The influence of Batman in American popular culture is pervasive. Small children wear Batman and Robin costumes  and engage in make-believe role-playing.  They carry lunch boxes and wear tee shirts embossed with the Batman logo. They play with action figures….

And adults take part too, wearing those tees and even masks and costume gear, as they pack movie theatres to see Batman action movies, such as “A Dark Knight Rises,'” the third in a popular series, where the hero battles with evil villains, known for the mass murder and mayhem they cause.

So, it is perhaps not surprising that the audience in a movie theatre in Aurora, Colorado, did not initially consider it alarming when a shadowy figure, James Eagan Holmes, walked in, his hair dyed red and wearing combat gear, dressed up as a Batman nemesis – The Joker. Many audience members at first saw him as some sort of special effect -- a part of the suspense and entertainment of the movie.

That is, until he released a fog-like cloud .… and started shooting, becoming a real-life incarnation of the movie series' maniacal fiend, who plunged the streets of Gotham City (or in this case, the movie theatre) into complete chaos. The fantasy violence in the highly touted film that was supposed to entertain became horrific reality. A “fictional character” in the series disturbingly came “to life,” armed with 4 guns, killing 12 people, and leaving about 60 wounded.
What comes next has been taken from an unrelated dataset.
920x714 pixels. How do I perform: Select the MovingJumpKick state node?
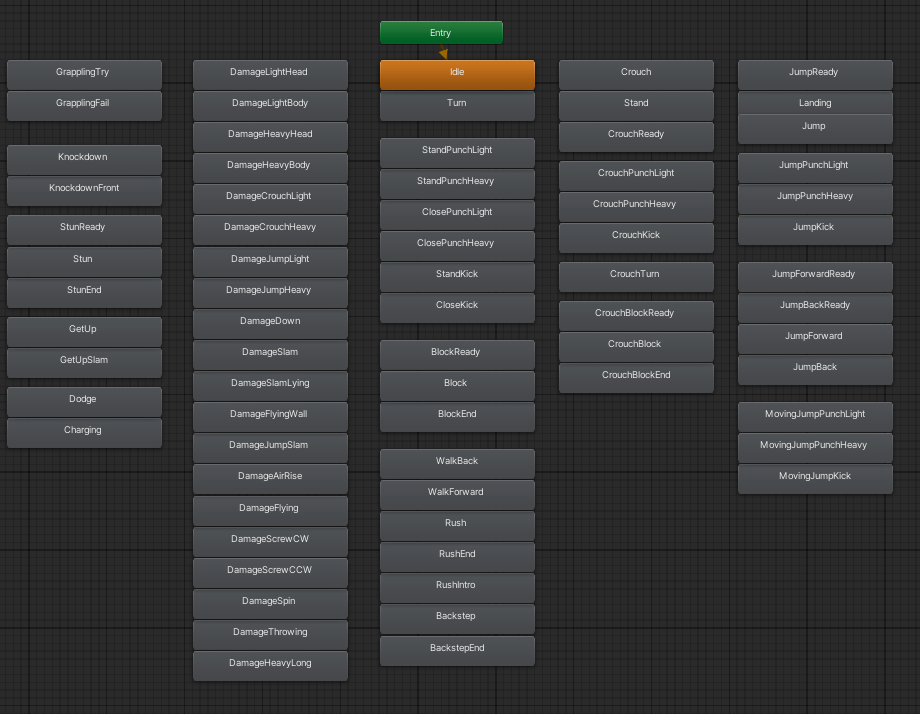pos(815,477)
Public reaction to the mass killing was the expected shock at its senselessness. How often, one must ask, does this type of mass killing, yes murder, have to keep happening in our “civilized” nation, before we finally pay attention?  We have yet to get over the tragic killing of six and wounding of others, including Congresswoman Gabby Giffords, in Tucson Arizona. And what about the shooting spree at Columbine High School, which is just 20 miles away from Aurora? Since 1982, we have had 27 events resulting in mass killings by crazed gunmen.  Sadly, unlike democracies, such as Britain, Canada, France, Israel, the Netherlands and Japan, Americans continue to be the exception, insisting on their right to carry guns above other considerations like public safety.

Yet it seems to me that there is an even larger problem. It is in our values. We are a culture that glorifies guns and violence. We see it in the movies, on television, in video games. This particular movie was only rated PG-13, yet viewers were cautioned about “intense sequences of violence and some menace.” The movie was banned in Sweden. Clearly, unlike other countries, our nation views violence as entertainment. The same goes for the very toys American children play with that are mostly license-driven, that is, based on characters from action films or television series. Unlike European toys, they favor even violent entertainment, over education.  It follows that our innocent kids grow up infatuated with Batman gear and get-up.

As for the obviously deluded Holmes, it was just one step for him from fictional role-playing to killing in real life. Having guns readily available made all the difference. I do not believe it is possible for a "civilized" world to see him as anything other than a very deranged product of  a particularly American brand of popular culture that celebrates guns and violence.